Data section Start Marker

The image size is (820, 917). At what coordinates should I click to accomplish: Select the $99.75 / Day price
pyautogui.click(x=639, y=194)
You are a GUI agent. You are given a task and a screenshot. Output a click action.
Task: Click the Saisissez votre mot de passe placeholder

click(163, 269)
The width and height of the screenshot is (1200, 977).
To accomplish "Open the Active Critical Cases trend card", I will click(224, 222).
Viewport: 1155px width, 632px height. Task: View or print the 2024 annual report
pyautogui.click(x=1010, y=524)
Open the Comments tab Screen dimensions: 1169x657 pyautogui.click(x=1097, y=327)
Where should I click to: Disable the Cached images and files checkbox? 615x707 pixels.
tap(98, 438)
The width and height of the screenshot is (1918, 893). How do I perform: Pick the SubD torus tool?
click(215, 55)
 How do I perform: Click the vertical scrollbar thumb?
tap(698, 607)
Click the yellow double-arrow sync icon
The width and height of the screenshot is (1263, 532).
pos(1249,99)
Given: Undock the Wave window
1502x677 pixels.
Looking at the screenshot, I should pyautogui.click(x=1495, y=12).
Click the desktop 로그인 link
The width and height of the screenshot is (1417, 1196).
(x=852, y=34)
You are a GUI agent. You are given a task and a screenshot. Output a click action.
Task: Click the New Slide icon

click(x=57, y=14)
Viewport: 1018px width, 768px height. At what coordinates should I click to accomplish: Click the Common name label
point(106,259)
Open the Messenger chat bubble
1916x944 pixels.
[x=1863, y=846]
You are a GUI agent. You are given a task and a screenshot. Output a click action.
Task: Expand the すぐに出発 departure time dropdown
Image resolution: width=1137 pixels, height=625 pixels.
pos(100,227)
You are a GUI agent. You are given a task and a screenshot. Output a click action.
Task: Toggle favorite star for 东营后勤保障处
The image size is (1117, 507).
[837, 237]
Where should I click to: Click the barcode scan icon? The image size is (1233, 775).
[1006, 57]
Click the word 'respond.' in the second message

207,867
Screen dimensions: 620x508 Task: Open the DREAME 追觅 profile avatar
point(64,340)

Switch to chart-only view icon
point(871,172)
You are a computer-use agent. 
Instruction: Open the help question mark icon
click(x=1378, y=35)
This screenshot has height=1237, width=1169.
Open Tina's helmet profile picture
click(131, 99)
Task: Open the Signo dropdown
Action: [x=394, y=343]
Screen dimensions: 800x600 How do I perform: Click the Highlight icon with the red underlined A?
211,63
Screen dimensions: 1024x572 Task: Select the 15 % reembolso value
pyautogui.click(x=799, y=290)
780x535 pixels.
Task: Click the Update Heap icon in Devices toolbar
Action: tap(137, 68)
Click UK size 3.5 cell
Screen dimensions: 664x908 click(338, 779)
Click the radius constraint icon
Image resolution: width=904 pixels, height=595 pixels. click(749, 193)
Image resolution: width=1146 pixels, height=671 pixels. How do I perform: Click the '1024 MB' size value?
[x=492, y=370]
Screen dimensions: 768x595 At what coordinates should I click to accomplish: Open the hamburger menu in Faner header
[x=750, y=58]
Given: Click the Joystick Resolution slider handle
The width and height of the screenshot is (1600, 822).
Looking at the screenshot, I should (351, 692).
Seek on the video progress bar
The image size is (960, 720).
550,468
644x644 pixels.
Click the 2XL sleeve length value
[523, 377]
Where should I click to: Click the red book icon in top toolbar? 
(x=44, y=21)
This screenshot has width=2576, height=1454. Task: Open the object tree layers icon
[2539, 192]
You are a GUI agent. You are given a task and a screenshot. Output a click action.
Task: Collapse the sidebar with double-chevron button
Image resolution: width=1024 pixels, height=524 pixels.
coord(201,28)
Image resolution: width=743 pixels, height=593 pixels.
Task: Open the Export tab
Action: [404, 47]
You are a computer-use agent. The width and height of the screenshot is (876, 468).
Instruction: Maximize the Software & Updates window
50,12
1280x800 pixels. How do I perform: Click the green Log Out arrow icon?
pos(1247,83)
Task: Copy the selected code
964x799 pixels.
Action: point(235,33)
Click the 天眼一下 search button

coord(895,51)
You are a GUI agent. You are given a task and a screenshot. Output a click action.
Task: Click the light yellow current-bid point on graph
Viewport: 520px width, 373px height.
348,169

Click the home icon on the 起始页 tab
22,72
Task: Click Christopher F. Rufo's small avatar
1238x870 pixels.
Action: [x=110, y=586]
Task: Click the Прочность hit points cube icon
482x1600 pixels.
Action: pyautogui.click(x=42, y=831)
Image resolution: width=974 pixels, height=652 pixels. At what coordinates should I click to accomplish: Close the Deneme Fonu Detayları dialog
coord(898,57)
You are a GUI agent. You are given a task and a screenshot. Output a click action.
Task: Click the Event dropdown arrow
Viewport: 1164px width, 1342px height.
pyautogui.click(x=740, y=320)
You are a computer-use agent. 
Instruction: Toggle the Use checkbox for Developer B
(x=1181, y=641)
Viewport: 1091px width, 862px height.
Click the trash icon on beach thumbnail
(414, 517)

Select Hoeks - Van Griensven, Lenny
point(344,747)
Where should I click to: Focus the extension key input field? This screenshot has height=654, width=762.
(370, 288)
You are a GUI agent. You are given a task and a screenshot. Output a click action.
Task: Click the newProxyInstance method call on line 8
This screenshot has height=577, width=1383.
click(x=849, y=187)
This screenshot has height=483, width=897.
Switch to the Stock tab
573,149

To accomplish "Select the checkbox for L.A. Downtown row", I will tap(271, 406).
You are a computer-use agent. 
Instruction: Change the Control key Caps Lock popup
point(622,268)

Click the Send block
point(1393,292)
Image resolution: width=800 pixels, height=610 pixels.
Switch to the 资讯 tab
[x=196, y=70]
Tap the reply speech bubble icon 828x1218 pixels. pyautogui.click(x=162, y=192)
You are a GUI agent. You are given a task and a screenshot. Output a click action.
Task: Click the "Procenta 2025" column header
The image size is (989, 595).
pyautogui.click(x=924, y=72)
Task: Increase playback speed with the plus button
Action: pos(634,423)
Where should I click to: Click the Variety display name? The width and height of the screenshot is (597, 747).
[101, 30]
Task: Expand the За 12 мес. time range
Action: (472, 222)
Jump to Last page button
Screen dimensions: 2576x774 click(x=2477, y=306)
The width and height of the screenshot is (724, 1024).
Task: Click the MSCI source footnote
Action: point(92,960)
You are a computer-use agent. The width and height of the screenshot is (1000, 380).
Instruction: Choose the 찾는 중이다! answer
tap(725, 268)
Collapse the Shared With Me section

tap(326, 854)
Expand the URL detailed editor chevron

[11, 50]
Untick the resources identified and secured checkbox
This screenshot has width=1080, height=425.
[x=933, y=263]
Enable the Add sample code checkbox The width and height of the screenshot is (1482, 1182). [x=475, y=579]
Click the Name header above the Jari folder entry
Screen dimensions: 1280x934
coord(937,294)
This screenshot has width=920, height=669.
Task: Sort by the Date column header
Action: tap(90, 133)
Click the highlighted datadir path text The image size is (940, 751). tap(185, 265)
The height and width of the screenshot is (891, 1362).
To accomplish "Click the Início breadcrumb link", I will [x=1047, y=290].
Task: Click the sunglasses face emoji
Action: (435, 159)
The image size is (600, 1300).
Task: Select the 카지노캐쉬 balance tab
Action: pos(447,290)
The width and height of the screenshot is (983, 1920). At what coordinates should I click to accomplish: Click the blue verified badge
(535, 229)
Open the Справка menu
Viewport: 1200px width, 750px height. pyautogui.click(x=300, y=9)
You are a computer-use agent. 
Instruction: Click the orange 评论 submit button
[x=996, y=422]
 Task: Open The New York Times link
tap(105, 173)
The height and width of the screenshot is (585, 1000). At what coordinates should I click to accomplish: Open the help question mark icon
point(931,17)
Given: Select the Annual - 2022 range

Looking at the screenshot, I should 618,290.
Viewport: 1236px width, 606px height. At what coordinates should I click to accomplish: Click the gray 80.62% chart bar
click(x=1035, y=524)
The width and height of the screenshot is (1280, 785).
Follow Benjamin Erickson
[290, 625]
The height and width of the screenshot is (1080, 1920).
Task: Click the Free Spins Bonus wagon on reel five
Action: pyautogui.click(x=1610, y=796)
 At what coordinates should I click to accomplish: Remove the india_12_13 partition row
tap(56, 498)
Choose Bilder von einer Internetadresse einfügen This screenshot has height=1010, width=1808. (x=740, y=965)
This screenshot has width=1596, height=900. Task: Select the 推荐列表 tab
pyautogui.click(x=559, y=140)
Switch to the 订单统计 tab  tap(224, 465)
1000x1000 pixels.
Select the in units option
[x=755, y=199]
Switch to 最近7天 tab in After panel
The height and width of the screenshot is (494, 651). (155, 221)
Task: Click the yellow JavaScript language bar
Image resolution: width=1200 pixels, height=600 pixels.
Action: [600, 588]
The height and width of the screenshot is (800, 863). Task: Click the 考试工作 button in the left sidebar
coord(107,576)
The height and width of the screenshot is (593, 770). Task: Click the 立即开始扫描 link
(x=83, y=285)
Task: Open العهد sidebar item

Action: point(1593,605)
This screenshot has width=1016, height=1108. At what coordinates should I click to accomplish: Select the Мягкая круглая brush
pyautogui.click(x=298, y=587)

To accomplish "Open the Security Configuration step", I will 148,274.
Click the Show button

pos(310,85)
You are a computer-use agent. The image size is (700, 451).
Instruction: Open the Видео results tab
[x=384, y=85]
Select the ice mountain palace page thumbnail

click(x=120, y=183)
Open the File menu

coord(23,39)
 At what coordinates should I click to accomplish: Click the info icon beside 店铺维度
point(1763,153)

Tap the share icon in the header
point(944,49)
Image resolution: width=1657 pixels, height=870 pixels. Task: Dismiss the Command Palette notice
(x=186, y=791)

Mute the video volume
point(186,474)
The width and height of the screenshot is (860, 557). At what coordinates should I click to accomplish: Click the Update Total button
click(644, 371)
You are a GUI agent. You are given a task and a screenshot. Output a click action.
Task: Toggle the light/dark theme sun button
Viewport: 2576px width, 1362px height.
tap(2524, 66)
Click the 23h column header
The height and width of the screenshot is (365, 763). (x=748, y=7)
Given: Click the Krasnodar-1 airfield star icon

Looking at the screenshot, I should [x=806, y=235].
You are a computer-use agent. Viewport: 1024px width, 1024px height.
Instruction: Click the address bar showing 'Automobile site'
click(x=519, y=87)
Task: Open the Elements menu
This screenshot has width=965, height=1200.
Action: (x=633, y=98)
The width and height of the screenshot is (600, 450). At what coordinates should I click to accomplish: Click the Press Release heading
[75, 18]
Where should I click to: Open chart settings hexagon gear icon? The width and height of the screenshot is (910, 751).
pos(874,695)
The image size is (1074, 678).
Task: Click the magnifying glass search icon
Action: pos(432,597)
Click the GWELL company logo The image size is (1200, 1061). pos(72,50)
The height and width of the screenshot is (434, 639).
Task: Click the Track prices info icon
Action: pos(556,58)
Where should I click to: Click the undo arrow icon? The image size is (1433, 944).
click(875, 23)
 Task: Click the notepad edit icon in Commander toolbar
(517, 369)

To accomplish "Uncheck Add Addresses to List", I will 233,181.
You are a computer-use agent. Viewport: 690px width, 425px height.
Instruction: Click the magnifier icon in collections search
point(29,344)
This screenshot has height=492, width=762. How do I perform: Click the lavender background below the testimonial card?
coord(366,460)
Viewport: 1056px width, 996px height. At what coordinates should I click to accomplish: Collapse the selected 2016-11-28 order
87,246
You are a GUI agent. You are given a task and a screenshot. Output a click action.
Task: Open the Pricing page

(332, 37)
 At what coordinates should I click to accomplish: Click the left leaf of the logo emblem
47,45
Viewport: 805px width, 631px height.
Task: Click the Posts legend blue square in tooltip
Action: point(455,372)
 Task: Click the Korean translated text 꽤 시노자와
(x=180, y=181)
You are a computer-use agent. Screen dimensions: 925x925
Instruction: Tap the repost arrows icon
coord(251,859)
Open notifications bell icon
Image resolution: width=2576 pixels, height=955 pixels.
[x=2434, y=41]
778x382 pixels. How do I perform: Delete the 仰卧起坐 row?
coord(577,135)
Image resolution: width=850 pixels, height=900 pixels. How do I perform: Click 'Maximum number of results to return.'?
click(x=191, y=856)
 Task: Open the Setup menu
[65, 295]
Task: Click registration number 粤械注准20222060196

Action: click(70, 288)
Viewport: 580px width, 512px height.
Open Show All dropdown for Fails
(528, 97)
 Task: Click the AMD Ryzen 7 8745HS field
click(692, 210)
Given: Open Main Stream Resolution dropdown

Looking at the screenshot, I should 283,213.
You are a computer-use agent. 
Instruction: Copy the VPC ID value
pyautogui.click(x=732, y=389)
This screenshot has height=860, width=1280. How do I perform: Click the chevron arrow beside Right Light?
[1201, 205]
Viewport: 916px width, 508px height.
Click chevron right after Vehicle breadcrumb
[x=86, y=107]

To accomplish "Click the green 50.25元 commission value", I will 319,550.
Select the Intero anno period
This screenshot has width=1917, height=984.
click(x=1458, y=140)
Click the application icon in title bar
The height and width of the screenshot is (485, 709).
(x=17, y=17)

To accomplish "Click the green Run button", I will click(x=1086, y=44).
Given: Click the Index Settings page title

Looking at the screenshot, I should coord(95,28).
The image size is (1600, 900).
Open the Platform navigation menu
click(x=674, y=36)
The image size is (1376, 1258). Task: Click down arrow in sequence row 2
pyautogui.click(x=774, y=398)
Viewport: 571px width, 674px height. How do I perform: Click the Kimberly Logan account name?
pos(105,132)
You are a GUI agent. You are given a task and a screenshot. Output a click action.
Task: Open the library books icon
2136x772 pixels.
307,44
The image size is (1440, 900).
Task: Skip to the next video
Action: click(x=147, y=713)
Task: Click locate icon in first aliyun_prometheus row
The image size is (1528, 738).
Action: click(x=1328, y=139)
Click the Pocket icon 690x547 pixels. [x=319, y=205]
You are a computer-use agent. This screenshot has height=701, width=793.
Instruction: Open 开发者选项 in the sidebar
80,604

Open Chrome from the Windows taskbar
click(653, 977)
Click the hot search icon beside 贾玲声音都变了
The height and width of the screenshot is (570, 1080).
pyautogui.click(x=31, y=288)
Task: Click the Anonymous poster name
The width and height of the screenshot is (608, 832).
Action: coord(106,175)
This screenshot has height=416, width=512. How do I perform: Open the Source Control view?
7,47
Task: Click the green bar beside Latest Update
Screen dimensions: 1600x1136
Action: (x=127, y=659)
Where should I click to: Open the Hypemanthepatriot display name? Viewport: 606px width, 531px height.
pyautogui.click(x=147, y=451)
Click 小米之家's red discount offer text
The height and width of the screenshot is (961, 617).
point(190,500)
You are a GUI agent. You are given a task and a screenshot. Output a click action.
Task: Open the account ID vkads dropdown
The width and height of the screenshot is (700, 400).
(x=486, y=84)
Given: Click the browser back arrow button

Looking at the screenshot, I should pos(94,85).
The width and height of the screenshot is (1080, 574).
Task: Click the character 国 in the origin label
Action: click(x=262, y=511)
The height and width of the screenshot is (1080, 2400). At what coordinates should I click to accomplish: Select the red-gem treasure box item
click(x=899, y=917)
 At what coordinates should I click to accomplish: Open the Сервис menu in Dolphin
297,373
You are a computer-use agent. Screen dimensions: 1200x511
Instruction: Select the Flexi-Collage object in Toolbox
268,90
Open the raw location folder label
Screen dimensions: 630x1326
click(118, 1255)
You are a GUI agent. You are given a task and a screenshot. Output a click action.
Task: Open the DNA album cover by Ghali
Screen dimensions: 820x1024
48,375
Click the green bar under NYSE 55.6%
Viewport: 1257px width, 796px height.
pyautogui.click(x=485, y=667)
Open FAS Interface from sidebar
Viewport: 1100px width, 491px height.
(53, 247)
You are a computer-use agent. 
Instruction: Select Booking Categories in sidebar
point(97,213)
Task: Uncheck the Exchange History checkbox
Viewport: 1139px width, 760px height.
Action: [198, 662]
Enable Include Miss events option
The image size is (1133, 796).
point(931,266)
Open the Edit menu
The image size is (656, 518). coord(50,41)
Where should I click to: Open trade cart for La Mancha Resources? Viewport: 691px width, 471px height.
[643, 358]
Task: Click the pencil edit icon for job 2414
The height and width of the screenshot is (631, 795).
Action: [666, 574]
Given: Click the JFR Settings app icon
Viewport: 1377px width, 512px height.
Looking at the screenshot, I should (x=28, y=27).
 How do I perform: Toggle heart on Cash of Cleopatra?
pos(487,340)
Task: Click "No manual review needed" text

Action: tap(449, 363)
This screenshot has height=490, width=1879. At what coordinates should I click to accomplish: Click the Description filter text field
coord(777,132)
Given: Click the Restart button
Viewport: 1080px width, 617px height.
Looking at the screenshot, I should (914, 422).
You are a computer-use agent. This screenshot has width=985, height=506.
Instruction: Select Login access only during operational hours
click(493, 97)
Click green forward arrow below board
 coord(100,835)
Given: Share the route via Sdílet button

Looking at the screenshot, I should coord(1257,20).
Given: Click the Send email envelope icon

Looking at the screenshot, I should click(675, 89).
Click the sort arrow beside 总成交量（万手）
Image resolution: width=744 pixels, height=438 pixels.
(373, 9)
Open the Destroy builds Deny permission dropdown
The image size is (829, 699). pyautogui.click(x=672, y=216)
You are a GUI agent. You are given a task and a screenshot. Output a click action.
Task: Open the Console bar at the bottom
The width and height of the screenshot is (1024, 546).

Data section End Marker

▸ Goal of the exercise: Go through the records above and, whenever a line includes the word "Uncheck", copy it.

▸ Response below:
To accomplish "Uncheck Add Addresses to List", I will 233,181.
Task: Uncheck the Exchange History checkbox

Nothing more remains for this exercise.